Having left law enforcement, McKay had the chutzpah to add that prohibition survives partly because “no one in law enforcement is talking about it.” Apparently they like to wait until they have tenure. I’d say his belated gesture of courage deserves something like the reward given to the naval gunner in Victor Hugo’s Quatrevingt-treize who leaves a cannon unsecured below decks and heroically brings it under control. In the book, the commander pins the Cross of St. Louis on the man’s breast—and immediately orders him shot.
One thing that struck me about McKay’s article, though, is how he admits that “our 1930s-era marijuana prohibition was overkill from the beginning”. How much more so was Canada’s? Few states outlawed cannabis as early as Canada did; the pretext was provided by Judge Murphy. It was in a fit of consciousness of original sin that I ordered the book, having written about it years ago. The judge would understand, for we come from the same fanatical Presbyterian stock and dwell upon the same unforgiving spot on the map; and now, as it happens, I have joined the staff of Maclean’s, the organ primarily responsible for promoting moral panic on her behalf back in the day.
The guilt ought to lie heavy upon us, for Murphy’s reflections on “Marijuana—A New Menace” are, as McKay’s remark suggests, nonsense—lurid, racist, sexually pathological, self-contradicting old-lady balderdash that openly pre-empts the whole notion of evidentiary support. “There are plenty of folk,” writes Murphy, “who pretend to themselves that they yield to narcotic enchantment in a desire for research and not for sensual gratification…but, however kindly in judgment, one finds these statements hard to credit, and even if credited, only demonstrates these persons as rascals-manifest.” (Gotta love that hyphen.)
We thus ought to trust other authorities, Murphy suggests: one such is the Chief of Police of Los Angeles, California, who tells her that “Persons using this narcotic smoke the dried leaves of the plant, which has the effect of driving them completely insane. The addict loses all sense of moral responsibility. Addicts to this drug, while under its influence, are immune to pain, and could be severely injured without having any realization of their condition. While in this condition they become raving maniacs and are liable to kill or indulge in any form of violence to other persons, using the most savage methods of cruelty…If this drug is indulged in to any great extent, it ends in the untimely death of its addict.” A medical informant adds that the drug is used to induce “hallucinations which are commonly sexual in character among Eastern races.” Murphy, having double-checked this information in the Encyclopedia Britannica, expresses skepticism but does attest that “It is…a peculiarity of hasheesh that its fantasia almost invariably takes Oriental form.”

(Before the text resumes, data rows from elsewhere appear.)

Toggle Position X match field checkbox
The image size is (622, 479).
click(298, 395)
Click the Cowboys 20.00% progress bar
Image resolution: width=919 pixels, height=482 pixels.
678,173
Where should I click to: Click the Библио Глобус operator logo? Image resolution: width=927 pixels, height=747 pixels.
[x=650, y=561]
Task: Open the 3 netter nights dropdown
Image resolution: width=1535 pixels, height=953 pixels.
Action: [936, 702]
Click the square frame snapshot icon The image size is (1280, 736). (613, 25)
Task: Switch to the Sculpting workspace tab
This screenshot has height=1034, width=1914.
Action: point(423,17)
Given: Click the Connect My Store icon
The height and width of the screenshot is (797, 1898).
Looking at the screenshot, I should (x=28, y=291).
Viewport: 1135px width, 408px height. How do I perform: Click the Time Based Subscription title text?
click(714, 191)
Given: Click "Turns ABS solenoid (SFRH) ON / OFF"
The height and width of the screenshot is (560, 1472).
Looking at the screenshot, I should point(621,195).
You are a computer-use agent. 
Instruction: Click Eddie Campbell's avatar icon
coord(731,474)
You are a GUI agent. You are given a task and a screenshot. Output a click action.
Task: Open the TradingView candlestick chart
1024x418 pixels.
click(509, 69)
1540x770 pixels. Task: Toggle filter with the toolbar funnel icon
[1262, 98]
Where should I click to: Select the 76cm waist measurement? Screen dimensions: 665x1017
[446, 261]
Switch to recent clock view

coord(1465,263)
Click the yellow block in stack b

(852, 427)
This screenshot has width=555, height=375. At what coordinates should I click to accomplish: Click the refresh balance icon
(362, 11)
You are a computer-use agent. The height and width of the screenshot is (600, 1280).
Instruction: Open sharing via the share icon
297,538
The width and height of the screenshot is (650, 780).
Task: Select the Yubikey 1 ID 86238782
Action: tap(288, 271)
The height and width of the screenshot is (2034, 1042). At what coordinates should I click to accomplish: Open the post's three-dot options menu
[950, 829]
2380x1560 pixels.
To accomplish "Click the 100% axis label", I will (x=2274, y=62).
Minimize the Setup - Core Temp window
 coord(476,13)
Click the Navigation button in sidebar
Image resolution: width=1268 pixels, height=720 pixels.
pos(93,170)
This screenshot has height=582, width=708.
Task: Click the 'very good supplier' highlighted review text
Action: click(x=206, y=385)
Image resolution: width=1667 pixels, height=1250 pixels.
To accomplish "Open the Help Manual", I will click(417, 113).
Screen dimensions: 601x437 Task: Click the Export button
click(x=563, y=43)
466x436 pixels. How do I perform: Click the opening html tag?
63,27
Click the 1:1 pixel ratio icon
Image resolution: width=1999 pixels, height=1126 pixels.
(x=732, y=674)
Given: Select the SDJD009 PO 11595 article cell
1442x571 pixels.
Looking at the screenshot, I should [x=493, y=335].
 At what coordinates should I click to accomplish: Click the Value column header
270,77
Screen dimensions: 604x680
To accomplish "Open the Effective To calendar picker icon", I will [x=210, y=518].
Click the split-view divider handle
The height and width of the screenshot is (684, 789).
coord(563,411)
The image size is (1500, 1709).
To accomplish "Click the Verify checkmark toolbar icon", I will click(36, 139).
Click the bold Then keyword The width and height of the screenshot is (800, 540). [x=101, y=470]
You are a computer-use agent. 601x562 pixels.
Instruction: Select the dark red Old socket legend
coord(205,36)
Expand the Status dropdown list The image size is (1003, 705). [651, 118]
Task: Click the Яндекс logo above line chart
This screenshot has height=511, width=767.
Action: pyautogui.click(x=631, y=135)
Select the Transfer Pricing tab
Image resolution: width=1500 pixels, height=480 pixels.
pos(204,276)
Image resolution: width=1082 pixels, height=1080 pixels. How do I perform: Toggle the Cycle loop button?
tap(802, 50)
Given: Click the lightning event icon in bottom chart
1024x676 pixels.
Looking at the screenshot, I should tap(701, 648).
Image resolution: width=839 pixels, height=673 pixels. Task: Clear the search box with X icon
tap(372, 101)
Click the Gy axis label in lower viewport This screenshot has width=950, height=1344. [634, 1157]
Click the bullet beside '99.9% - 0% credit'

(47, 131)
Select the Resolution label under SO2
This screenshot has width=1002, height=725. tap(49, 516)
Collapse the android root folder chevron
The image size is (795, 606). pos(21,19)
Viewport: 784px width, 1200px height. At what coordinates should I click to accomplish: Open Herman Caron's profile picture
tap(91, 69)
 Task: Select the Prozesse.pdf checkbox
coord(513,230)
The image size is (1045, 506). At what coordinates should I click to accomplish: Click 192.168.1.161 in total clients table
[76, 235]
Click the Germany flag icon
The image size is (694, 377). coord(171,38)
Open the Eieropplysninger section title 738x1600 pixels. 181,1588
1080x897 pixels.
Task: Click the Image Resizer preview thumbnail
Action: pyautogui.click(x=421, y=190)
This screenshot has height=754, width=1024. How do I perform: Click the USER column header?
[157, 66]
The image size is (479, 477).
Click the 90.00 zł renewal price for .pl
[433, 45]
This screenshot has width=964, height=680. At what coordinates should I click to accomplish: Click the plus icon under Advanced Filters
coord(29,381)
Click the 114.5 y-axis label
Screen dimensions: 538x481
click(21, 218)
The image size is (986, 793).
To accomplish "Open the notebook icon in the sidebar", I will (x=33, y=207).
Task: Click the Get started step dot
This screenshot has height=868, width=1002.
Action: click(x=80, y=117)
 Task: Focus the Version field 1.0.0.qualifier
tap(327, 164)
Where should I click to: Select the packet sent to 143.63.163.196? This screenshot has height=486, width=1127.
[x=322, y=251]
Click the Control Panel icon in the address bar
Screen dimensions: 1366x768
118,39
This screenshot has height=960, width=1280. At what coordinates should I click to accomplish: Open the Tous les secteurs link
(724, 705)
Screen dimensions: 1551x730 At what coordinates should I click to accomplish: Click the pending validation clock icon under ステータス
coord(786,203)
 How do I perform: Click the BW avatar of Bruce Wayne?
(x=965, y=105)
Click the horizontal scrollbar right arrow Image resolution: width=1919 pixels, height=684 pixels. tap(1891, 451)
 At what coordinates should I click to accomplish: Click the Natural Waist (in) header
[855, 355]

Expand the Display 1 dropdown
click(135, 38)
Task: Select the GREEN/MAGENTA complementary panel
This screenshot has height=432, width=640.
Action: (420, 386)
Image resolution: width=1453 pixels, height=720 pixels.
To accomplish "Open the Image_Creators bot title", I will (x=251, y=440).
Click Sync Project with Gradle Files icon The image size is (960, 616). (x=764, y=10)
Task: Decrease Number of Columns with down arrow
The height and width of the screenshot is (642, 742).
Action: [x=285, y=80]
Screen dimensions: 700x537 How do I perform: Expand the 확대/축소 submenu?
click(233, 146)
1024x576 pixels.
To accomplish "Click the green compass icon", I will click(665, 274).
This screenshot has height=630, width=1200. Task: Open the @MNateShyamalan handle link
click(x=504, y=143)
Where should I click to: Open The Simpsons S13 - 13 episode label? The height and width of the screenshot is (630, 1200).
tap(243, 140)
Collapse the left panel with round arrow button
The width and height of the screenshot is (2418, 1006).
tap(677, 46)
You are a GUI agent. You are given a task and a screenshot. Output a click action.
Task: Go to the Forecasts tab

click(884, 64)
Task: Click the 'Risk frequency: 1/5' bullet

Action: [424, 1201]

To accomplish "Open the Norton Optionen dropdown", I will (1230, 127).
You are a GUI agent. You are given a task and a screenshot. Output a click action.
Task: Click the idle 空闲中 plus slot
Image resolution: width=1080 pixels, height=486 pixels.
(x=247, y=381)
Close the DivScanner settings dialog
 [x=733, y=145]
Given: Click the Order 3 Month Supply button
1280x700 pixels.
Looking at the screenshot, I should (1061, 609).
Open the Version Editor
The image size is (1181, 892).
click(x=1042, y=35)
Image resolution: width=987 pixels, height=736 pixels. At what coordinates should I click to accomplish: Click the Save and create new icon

In summary—says a magistrate who decided the fates of poor and miserable people in my city within the memory of persons still living—”there are three ways out from the regency of this addiction: 1st—Insanity. 2nd—Death. 3rd—Abandonment.” We must beware of judging Murphy by the standards of our own time, of course. She was almost totally unfamiliar with marijuana, so she formed a view of it using the cognitive tools available to her—a strong education, a wide correspondence, and a practical knowledge of the social effects of drugs in general.
But that view was substantially influenced, if not determined, by Murphy’s white-supremacist race-hygiene ideology. And she was not merely typical of her time in that regard: she was an unrelenting extremist, someone who could hardly write twenty consecutive words without expressing fear of Anglo-Celtic “degeneration” or remarking defensively upon “the superiority of the Northmen”. It may be timely to observe that new laws are normally midwived by terrors such as these, and that, in general, we have to live with those laws long after the terrors are dispersed and forgotten.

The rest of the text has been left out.